その間に倒した3人の魔人をハヤテがくわえて集めて来てくれた。
もちろん収納。
チャッチャカチャッチャチャッチャカチャッチャジャーーン!
《魔石(特大)を手に入れました。あと2個です》
え? なんで? 魔人は3人いたじゃん。5個集まったんじゃないの?
《2人分の魔石は壊れていて手に入れられませんでした》
キューちゃんの倒したのは確かにボロボロだったから分かるけど、ボルトとハヤテは大して傷付けて無かったぞ。
《ボルトの一撃は、ちょうど魔石を破壊していました》
あ、そうでしたか。でもほんとかなぁ、怪しいなぁ。
『主殿、そろそろ始めても宜しいでしょうか』
『もう? この魔人に仲間を呼び出させるんだよな』
『御意』
嫌なんだけどなぁ。
元々オレは好戦的じゃないんだよ、保守派なんだよ。前にオレが死んだときの記憶映像を見て思い出したけど、あれだってホントは逃げたかったんだよ。自分の身ぐらいは守れると思ってちょっと余裕を見せてたら、なんか逃げ遅れてた奴らから「早くやっつけろよ」とか「なにやってんだよ、主席の実力を早く見せろよ」とか言われてイライラしてるとこに、片想いだった遥香ちゃんも逃げ遅れてたから格好つけて前に飛び出しただけなんだよ。ホントはガタプルだったけど、誤魔化すためにポーズなんか取っちゃたりしてさ。

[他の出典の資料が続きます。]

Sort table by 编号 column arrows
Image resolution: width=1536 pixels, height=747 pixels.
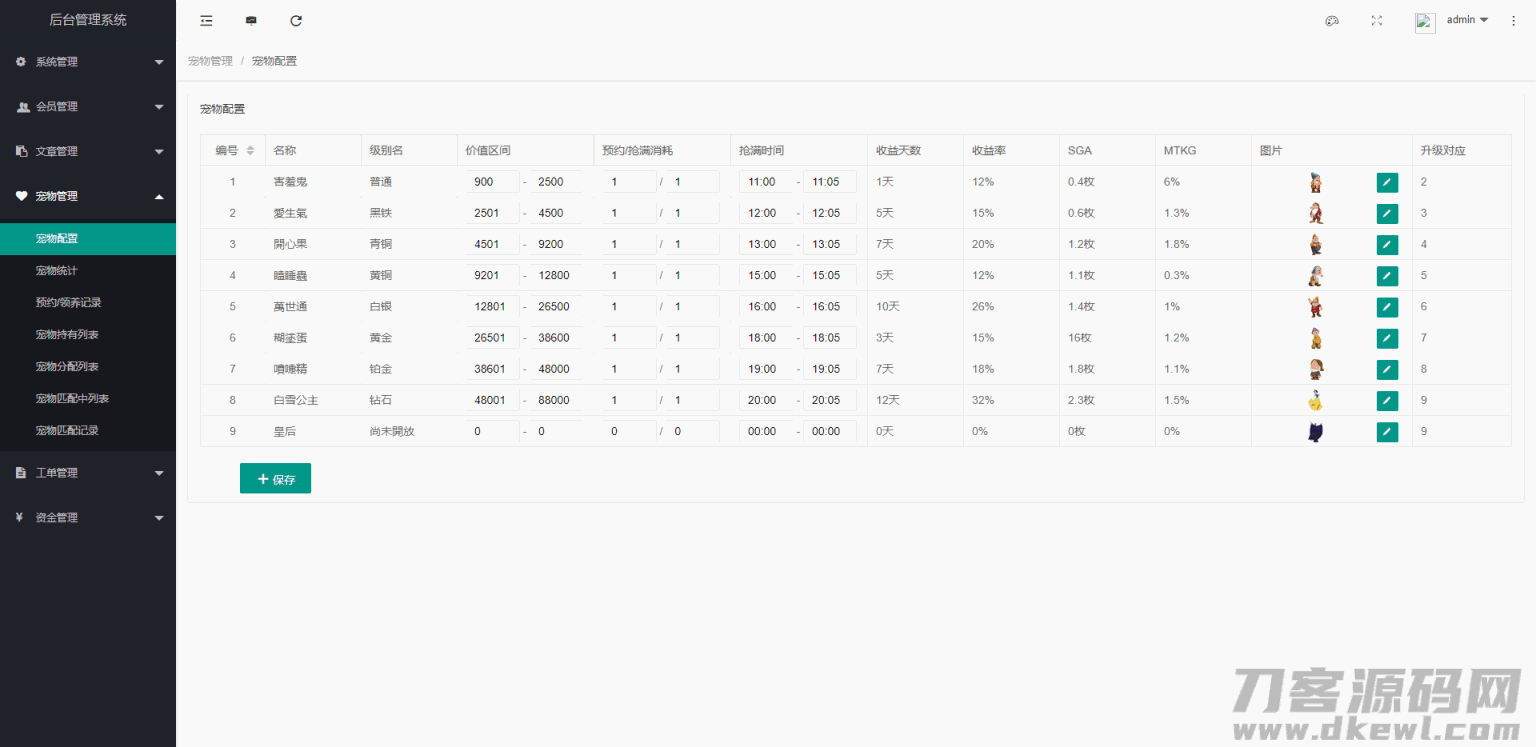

そしたら遥香ちゃんが目を煌かせてオレを見て来るし、1つミサイルを防いだら歓声が上がるし、気持ちが昂ぶって来ちゃってさぁ。『たかが荷馬車分際で!』なんて言っちゃってさ、調子に乗ってやり過ぎちゃっただけなんだよな。あんなのオレのキャラじゃねーっつーの。普段は学校が終わると、どこにも寄らずに真っすぐ帰って部屋に籠ってったよ。ネトゲもやったし、スマホゲーもやったし、SNSではオレは女だったもんな。もちろんファンタジー小説も読んだし、呪文の詠唱を部屋でやってポーズも決めてたよ。今思い出すと恥ずかしい過去だなぁ、顔があったら真っ赤になってただろうな、馬車で良かった。Orz
パソコンは3台あって、モニターは9台使ってたもんな。え? 今と一緒じゃん。まさかそれも原因の1つだったりする?
卒業後は軍関係希望だったけど、前線じゃなくて事務方の希望だったしね。だから主席を維持して行きたくも無い学校に行ってたんだよ。首席で卒業したら給料はいいし、配属先も選べたからね。あの事故が起こるまで実戦なんかやった事なかったしな。
あー、そうそう魔人だったな、長く考えすぎてボルトが尋問を始めようとしてるよ。どうすんだよ、誘き出すのは絶対イヤだぞ。あ、オレって主だから命令したらいいんだよな。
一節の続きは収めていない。